基盤となる共通項の意識の上に、指揮者が何をどう伝えたいのか、それを理解し表現していくメンバーも大変な気がしますね。ここはこうだよ、練習通りに、と、早い話、息が詰まる棒。
とは言え、日々是音楽ですから、このような事態は軽く越えているかもしれませんね。音楽は正確ではあったけれど、全く流れの無い演奏だった、などと言った話の事はとうに越えていることなのかもしれない。というよりもむしろ、指揮者にとっての関心事項ではないのかもしれないと思ったのも事実。

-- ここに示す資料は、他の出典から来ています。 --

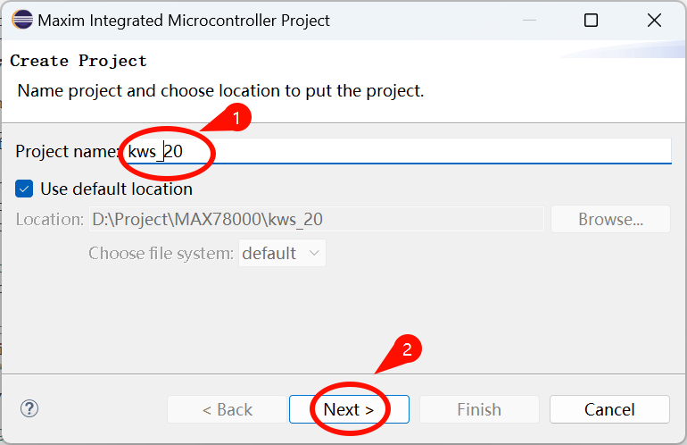687x445 pixels.
Task: Uncheck the Use default location checkbox
Action: tap(24, 189)
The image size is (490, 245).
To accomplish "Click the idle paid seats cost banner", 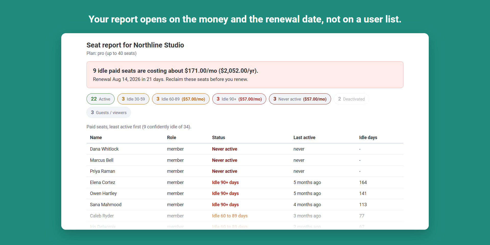I will 245,75.
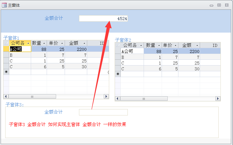Click amount 2200 cell in 子窗体1
The width and height of the screenshot is (233, 145).
pyautogui.click(x=76, y=49)
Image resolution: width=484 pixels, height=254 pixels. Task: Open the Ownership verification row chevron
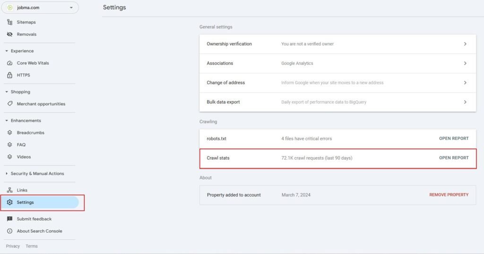465,44
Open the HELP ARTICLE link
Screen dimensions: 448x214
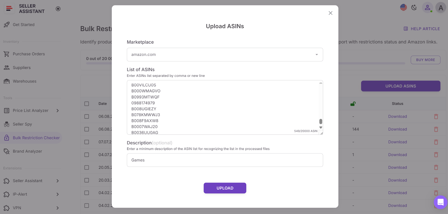[x=421, y=28]
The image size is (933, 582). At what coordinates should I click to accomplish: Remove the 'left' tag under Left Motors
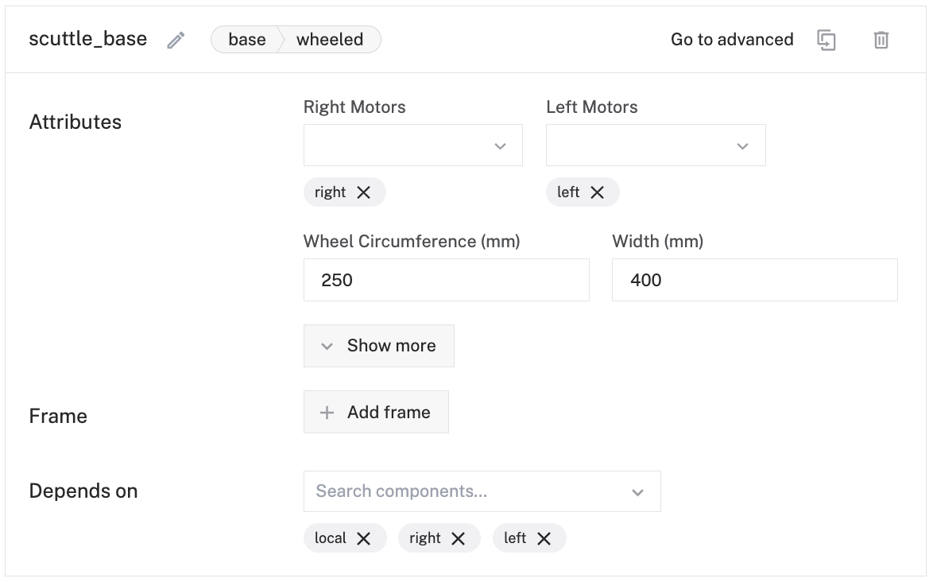coord(598,192)
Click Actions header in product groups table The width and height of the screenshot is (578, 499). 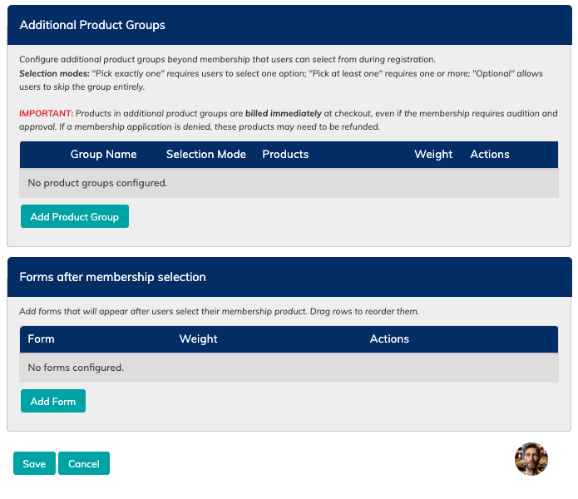pyautogui.click(x=490, y=154)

静止したショスタコーヴィッチ、これは15番にはふさわしいかもしれない。最奥に鎮座した迷宮ワールド。確信犯的な1曲目配置のプログラム構成といえるロッシーニの序曲。後半のブラスの行進節は明確に15番で引用されるものではありますが、この日のような静止画像的演奏を聴くとそのことよりもむしろ、序曲序奏のチェロが第2楽章虚無的なブラスハーモニーのあとのチェロソロにエコーしているとの思いの方が強い。止まっている音楽とは妙な言い方ですけれども、そちらのほうの印象が一層濃いものです。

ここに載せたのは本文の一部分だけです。